* **Parts of the exercise**
A. Does each of these statements agree with the overpass sign text? Answer yes or no for each, and quote the words from the text that decide it. (i) The downtown Los Angeles sign took about six minutes to trace and paint. (ii) The sign over the Santa Monica Fwy stayed up for at least a week. (iii) For the University Ave. overpass in Berkeley, the text says to park at the Seabreeze Deli.
B. Can you pick up the overpass sign text after its final line and carry it on?

* **Text block**
************

San Francisco: at least 3 hours @ 8,000 cars per hour.

To those of you who intended to participate but got sidetracked, don’t worry. Labor Day weekend was just an arbitrary timeframe: my legal dept. assures me that our First Amendment rights are valid 24/7, 365 days a year. Of course with everything running so smoothly in our nation right now, it might be tough to think of anything to say, but maybe you can say something about how tired you are from all this winning.

Los Angeles: duration unknown.

Marin Co.: No attachment necessary — just squeezed into the space

Downtown LA, 9,000 cph: duration unknown. Only took about six minutes to trace and paint this sign - I’ll probably be doing a lot more.

Can’t help thinking the Dreamers could use a shout out or two. I’m sure there’s plenty who’d like to do it themselves, but I can’t blame them for wanting to keep a low-profile. Technically speaking I guess they don’t really have First Amendment rights like you and I do. Or not anymore.

Brought here illegally by their parents, these scofflaw toddlers feel like they have a right to stay here because it’s the only country they’ve ever known. They say there’s about 800,000 of them, but there’s probably more. Call it a million. Only really a third of one percent of the population… and yet the entire heart and soul of the nation hinges on what happens to them. Politics sure is funny…

Had this up less than two hours after thinking of it. Up for at least two days over the Santa Monica Fwy. May even still be there.

Sacramento: squeezed in between rail and fencing.

Oakland

University Ave. Berkeley: My favorite bay area overpass. Park at the Seabreeze Deli, walk 300 feet or so, drop the signs in the slot, and walk away. Take pix from the pedestrian overcrossing.

Backside of sign below.

Fencing on hillside by Thurgood Marshall HS next to elevated section of 280.

************

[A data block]

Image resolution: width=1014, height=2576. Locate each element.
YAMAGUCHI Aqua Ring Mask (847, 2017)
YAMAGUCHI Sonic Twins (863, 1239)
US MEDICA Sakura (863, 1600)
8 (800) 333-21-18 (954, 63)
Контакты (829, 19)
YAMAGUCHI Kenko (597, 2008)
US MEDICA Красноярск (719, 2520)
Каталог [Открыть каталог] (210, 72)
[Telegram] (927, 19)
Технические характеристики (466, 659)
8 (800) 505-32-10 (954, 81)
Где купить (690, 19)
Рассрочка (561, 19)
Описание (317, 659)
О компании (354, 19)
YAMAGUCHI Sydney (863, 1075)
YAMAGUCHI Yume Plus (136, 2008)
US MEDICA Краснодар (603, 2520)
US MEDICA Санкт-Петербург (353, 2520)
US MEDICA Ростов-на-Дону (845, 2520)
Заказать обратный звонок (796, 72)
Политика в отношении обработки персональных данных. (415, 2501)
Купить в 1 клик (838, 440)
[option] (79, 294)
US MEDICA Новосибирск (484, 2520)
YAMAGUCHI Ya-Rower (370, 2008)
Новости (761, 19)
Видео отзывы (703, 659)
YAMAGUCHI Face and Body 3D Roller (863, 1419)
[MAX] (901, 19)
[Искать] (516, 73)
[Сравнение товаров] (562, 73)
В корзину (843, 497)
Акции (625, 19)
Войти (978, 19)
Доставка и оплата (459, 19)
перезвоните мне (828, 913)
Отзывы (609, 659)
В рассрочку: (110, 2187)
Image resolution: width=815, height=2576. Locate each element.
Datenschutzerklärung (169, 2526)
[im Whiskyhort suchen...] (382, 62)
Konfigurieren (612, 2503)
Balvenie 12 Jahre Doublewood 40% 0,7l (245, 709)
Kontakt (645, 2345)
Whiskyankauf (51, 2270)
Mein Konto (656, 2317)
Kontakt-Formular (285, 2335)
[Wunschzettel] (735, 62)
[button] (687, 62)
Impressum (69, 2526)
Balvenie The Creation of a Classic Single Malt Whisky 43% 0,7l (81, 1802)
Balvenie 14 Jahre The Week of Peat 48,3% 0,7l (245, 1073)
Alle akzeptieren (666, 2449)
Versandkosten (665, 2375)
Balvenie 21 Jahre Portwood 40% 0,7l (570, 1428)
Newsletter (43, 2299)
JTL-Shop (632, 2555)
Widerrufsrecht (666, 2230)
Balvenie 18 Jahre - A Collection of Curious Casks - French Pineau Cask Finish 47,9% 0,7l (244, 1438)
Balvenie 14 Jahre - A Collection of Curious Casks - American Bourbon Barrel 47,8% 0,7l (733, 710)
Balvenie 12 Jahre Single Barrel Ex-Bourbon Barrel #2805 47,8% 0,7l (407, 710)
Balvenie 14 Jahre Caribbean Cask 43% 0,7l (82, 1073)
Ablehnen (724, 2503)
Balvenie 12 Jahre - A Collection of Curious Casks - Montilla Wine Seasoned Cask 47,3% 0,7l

************

* **Written answers**
A.
(i) Yes: "Only took about six minutes to trace and paint this sign"
(ii) No: "Up for at least two days over the Santa Monica Fwy."
(iii) Yes: "Park at the Seabreeze Deli"

B.
The above sign is a perfect example of the point I’m trying to make. Fencing on hillsides by elevated freeways or flyaway ramps are practically impossible to get to from where they can be seen, but relatively easy for the sign poster once they’ve figured out how to get there to begin with. To reach this particular spot from traffic you have to drive about  three miles before you can exit, backtrack three miles and then figure out which of some half-dozen dead-end streets will get you to the fence. Then you have to climb a hill and walk a few hundred feet to actually reach it physically. Signs I put up here generally stay up for weeks, even months. If you can find a spot like this where you live, a few minutes of effort will give you practically a constant voice.

“Him” held over from a previous “Lock him up.” sign mentioned here.

San Fernando Valley — Jesus sign to the right.

Dear Jesus People, I know you mean well, but your signs are a goddam menace. Using letters two or three inches tall forces people to slow down to read them and putting them on the outside of the fencing allows them to blow into traffic if they come loose. You could easily end up killing someone before they have time to repent, which is precisely the sort of thing that’ll buy you a one-way ticket to the Lake of Fire. 

Next to I-405 in Torrance: 25 feet from traffic, 7 miles if you want to get to it.

San Francisco next to the 280: pretty much the same deal as the Thurgood Marshall High School fence.

I think one of the biggest stumbling blocks we’re facing here at Freewayblogger is the fear that signposting on freeways is against the law. Let me assure you that it is. Even here in California, signs visible from freeways are subject to all sorts of rules and require all kinds of permission. Technically speaking, so does putting up a flag. Of course, there’s a bit of a paradox there, because the moment I have to ask the state’s permission in any way, that’s the moment it stops being “Free Speech” and becomes “government sanctioned speech.” So like the outlaw flag-posters, I figure I’ll just to go ahead and do my thing and if someone wants to arrest me for it, they’re perfectly welcome to. That’s how the system works.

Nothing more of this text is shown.